Beth Kobliner, author of Get a Financial Life: Personal Finance in Your Twenties and Thirties, believes families should figure out their contribution by ninth grade, so kids can do their part by earning good grades. Keep the conversation positive and reassure your student that you’ll figure this out together, Kobliner says. (Additionally, estimating finances early allows time to save aggressively, if you’re able.)
Explain debt with real-world examples
You could plunk your student in front of a loan calculator, but Lieber advises posing “what if” scenarios to frame the outcomes of different college choices and associated costs. For example, ask, “Would you rather be forced to take the higher-paying job in a place you don’t want to live, or would you like to be able to take any job in any city and take three months off before that job to travel?” Or this: “Would you rather spend 10 years paying off debt, or would you prefer to get started on saving for your first house?” The other possibility to consider is the likelihood of graduate school and necessary loans for that step.
Teens might not understand the implications of a loan calculator’s results, Lieber says, but showing them how compound interest works certainly can’t hurt (try FinAid’s online calculator). However, possible sacrifices in their early and mid-20s may be more persuasive.
Put debt into context
For most families, student loans are necessary and normal. More than two-thirds of graduates leave college with debt, Kobliner says. However, the key question is, how much debt is too much? According to Lieber, families should remember that if students “only borrow federal student loans — no private loans, no parent PLUS loans — they will not get into trouble with repayment as long as they apply for an income-driven repayment program.”
Teens might be intimidated by the idea of any debt, Kobliner says. Explain why borrowing can be a smart investment — a mortgage for a house, for example. For Udlock, borrowing for her last two years of college was a necessity, and paying the monthly bill is just part of her reality.
Learn about the different loan types together
Families that understand the loan landscape and their own financial picture early will be less likely to make a desperate financial decision in July before college begins. Federal student loans, both subsidized and unsubsidized, with low, fixed interest rates are the best option, experts say. The federal government limits dependent student federal borrowing to $31,000 for an undergraduate degree (with some exceptions). Second, parents can get PLUS loans, at a higher interest rate. Third, and least attractive, are private student loans, for which an adult will need to cosign. That adult’s credit history will be on the hook for several years, Lieber says.

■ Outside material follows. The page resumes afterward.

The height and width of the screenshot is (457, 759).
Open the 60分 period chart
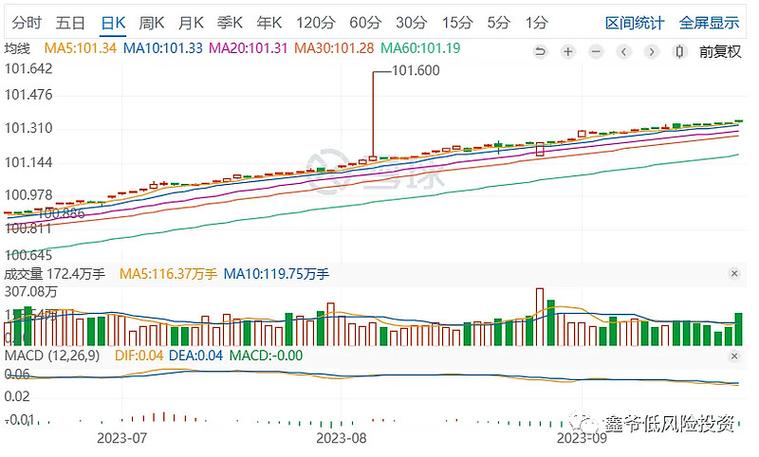point(365,22)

To receive federal student loans only, a teen might have to stick to an in-state public university; or two years of community college and transferring, as Udlock did, or attend a private college known for good financial aid, if a family qualifies. College net price calculators help you cast early predictions of possible need-based aid and scholarships from specific colleges.

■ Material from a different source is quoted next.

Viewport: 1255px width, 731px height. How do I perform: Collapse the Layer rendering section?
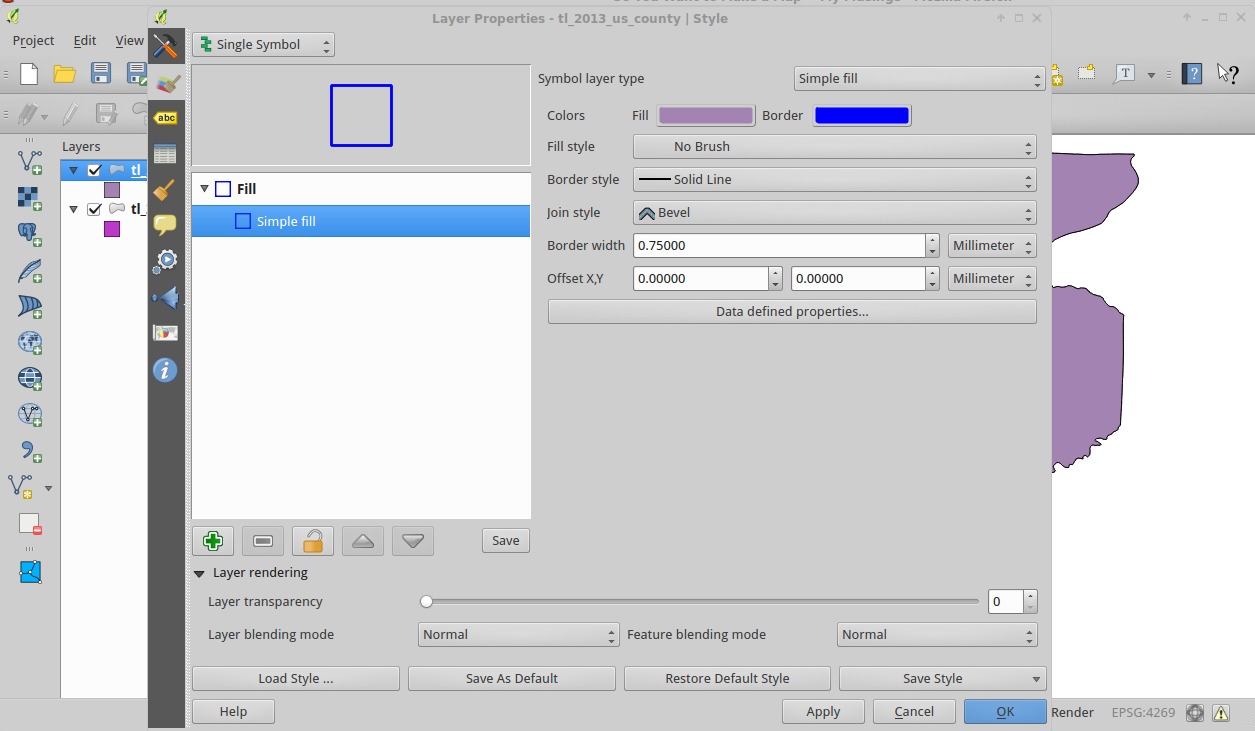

Expect money talk to be stressful
Money discussions get emotional, especially when high-priced dream schools become part of the conversation. “There will be times you will be made to feel guilty for what you will not or cannot do financially,” Lieber says. “Don’t get caught up in that guilt, because it’s too easy to give in when kids want to go to the more expensive school. But think about the guilt 10 years on, when your child is saddled with more debt than they needed to take on.”
Many families don’t begin to understand the college loan process until their students are well into high school, but starting early allows you to set realistic expectations for your student according to your financial footprint. Even if your student doesn’t pay attention to little things such as when interest starts accruing, smart borrowing will keep everyone out of financial trouble.